我が家は浄土宗なので、南無阿弥陀仏とさえ唱えれば、極楽浄土に行けるとバカみたいに簡単です。それを指して「他力本願」という。これは気が楽ですね。ドバーッと広まったわけです。
とはいえ、そろそろお迎えが近いので、もうちょっと理論武装しようと、先日、法事の機会にお坊さんへ取材しました。お経だけでは、よく分かりませんからね。
で、キーワードを二つ引っ張ってまいりました。
ひとつ目が「愚者自覚」。
人間は煩悩にまみれており、物ごとの真理を見通せない愚かな存在であると、自らの限界を認めなさいという教えです。いいですねぇ、愚か者、近藤真彦です。自身の正当化や傲慢さを捨て、自分と誠実に向き合う謙虚な姿勢を求めたもので、その自覚を持つことによって、真の謙虚さや他者への思いやりが育まれるとありがたや。

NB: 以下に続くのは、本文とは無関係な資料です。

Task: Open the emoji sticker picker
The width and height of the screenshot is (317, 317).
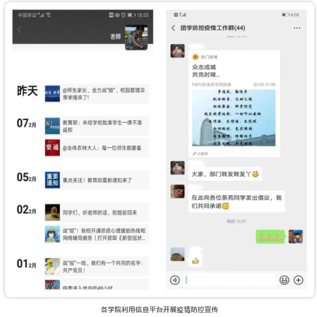Action: [284, 280]
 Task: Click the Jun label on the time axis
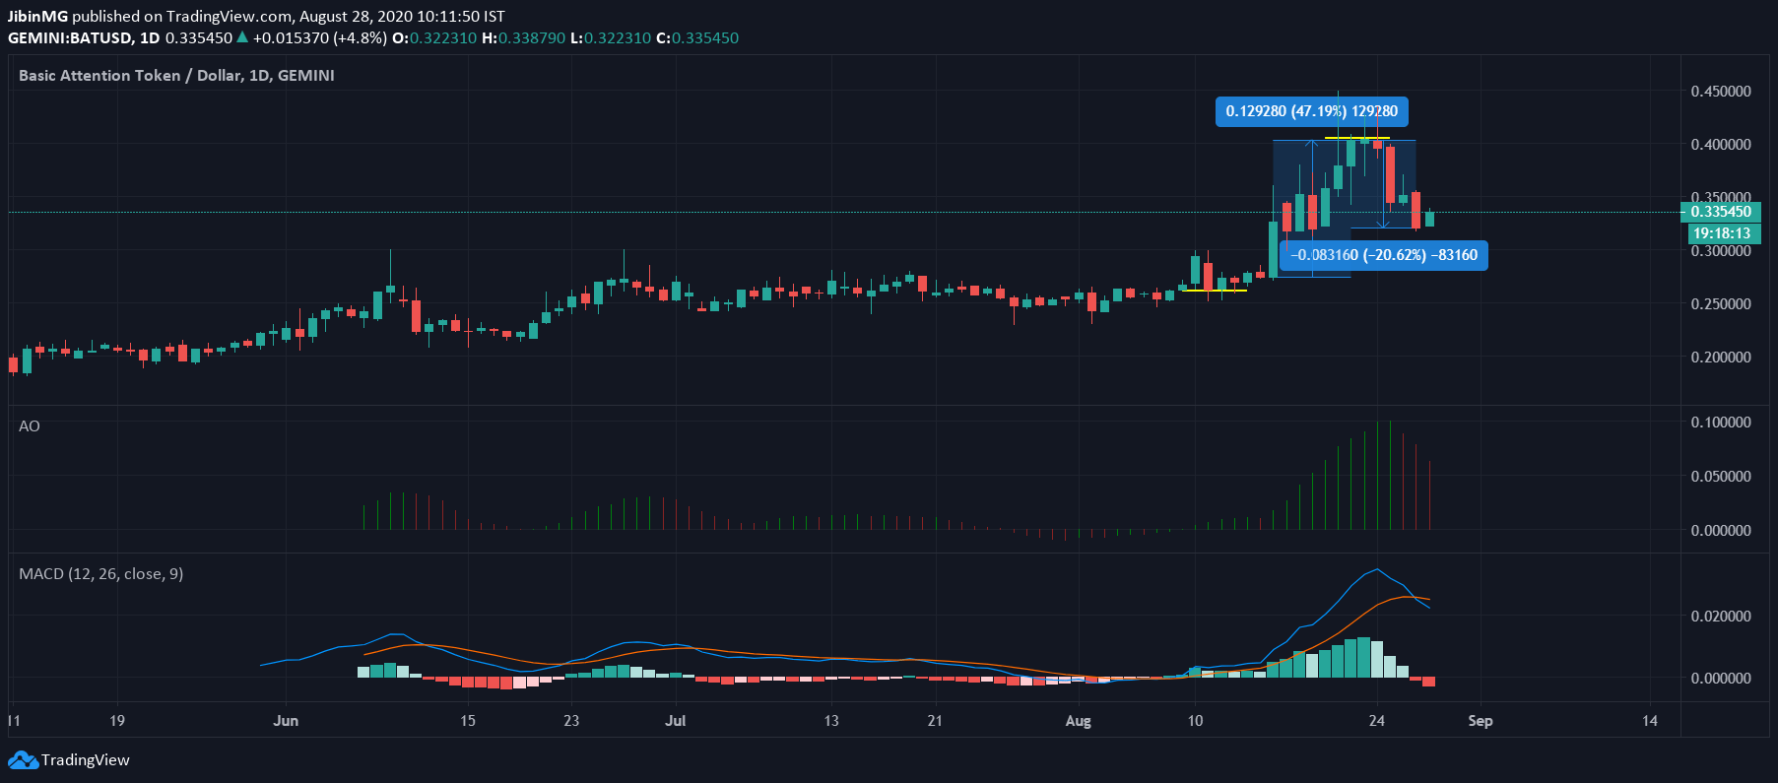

確かに、思い出すのはアホだったことばかりで…結構してました、愚者自覚。仏教の教えなんだ。
続いてふたつ目は「追善」です。
先に亡くなった両親や先祖の御霊のために、生きている者が追って善行を積み、その冥福を祈ることだといいます。
具体的には、仏壇にお線香をあげたり、墓参りしたりするのはもちろん、亡者の年忌などに法事を営んで供養しなさいという営業トークでした。なるほど、お布施を渡したら、お線香をお返しにいただき、ちゃんとしてるなぁと思った次第です。
まぁ、法事はともかくも、追善は大事な考えですね。徳を積むってこと、一流の人間が意識してる話をよく聞きます。そういうのを含めて、仏の教えだっていうこと、ちょっとだけ考えました。